EXTRAIT DU DOCUMENT =>
::::::

L’opposant congolais et président du parti Engagement pour la Citoyenneté et le Développement (ECiDé), Martin Fayulu, plaide pour un dialogue national véritablement inclusif, représentatif et orienté vers la recherche de solutions durables aux crises politiques, sécuritaires et sociales que traverse la République démocratique du Congo.
Dans une déclaration publiée ce jeudi 26 février 2026, il affirme que la paix durable et le développement national nécessitent un cadre de dialogue qui ne soit pas limité à quelques acteurs politiques, mais qui donne voix à l’ensemble des composantes de la société congolaise.
Pour l’opposant, l’inclusivité doit être un principe structurant du processus de paix dans un pays vaste, pluriculturel et marqué par des défis sécuritaires persistants.
Il estime que chaque région et chaque communauté porte une part de la « vérité nationale » et que l’exclusion de certaines voix pourrait fragiliser la légitimité du processus de dialogue.

::::::

DONNÉES FOURNIES =>
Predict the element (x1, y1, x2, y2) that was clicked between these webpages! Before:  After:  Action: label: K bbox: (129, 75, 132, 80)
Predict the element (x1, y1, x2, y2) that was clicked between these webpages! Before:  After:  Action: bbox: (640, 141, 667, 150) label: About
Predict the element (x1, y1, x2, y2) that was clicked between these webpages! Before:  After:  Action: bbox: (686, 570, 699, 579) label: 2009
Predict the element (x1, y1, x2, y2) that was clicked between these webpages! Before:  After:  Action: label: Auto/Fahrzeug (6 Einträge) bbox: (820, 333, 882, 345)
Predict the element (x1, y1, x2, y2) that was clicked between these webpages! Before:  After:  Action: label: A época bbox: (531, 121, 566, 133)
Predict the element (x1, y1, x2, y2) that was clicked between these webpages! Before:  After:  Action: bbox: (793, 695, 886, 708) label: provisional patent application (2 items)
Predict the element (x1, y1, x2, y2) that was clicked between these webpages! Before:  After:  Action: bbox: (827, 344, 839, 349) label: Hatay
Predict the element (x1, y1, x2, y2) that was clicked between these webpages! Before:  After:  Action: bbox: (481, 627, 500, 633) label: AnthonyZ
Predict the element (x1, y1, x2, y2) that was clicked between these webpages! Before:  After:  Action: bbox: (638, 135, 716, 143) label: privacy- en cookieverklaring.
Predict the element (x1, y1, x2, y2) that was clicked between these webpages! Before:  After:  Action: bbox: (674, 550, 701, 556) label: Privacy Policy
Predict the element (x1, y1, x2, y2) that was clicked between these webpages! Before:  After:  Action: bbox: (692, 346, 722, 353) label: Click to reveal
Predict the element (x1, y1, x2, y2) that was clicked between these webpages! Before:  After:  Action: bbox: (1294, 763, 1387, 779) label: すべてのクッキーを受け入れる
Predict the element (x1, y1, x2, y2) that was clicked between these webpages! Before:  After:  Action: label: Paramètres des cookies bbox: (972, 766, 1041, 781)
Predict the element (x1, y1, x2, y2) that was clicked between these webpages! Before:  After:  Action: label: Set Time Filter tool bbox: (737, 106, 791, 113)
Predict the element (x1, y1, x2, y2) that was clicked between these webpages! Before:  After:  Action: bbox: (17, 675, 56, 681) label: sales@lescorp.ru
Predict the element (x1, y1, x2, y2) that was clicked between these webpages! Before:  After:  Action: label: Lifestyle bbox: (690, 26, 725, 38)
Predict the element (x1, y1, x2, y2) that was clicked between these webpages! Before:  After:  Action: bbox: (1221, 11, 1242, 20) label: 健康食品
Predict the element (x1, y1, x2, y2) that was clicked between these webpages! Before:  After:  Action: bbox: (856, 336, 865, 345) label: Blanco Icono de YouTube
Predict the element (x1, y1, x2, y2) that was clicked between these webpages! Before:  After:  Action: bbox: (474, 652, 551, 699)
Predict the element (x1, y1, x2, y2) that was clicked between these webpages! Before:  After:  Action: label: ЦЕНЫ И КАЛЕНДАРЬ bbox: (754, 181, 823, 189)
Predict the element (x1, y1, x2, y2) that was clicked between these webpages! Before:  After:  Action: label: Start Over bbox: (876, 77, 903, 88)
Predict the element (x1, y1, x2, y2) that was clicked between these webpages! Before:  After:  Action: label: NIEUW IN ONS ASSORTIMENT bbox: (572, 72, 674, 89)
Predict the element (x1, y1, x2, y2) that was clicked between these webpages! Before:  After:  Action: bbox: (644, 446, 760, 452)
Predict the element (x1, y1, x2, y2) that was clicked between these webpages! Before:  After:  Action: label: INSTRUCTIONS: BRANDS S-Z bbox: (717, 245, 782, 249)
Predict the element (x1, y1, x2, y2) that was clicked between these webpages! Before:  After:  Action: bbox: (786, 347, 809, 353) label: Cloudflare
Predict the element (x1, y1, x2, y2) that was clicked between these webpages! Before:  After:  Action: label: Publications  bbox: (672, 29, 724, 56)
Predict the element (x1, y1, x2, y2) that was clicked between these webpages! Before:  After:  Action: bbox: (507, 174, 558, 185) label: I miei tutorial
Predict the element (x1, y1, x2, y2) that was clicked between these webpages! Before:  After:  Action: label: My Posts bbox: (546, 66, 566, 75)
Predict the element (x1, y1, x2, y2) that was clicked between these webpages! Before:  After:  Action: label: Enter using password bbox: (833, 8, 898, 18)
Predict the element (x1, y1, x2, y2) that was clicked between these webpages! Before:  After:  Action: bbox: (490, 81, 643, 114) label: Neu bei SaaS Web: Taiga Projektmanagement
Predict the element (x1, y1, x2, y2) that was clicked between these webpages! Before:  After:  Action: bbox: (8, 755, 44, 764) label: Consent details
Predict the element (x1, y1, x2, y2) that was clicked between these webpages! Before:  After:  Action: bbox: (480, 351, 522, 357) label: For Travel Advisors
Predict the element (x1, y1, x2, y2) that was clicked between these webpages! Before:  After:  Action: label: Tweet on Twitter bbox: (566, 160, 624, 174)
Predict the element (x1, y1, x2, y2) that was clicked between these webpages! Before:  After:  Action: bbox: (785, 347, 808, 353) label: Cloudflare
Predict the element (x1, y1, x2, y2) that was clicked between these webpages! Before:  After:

::::::

ACTIVITÉ 1 => D'après l'extrait, quel parti Martin Fayulu préside-t-il ?
ACTIVITÉ 2 => Indiquez si chacune des affirmations suivantes concorde avec l'extrait. Répondez par oui ou par non, en citant les mots décisifs de l'extrait. (a) Martin Fayulu souhaite un dialogue réservé à quelques acteurs politiques. (b) Selon lui, l'exclusion de certaines voix pourrait fragiliser la légitimité du processus de dialogue. (c) Sa déclaration a été publiée un lundi.

RÉPONSE 1 => Il préside le parti Engagement pour la Citoyenneté et le Développement (ECiDé).

RÉPONSE 2 =>
(a) Non : « qui ne soit pas limité à quelques acteurs politiques ».
(b) Oui : « l’exclusion de certaines voix pourrait fragiliser la légitimité du processus de dialogue ».
(c) Non : « ce jeudi 26 février 2026 ».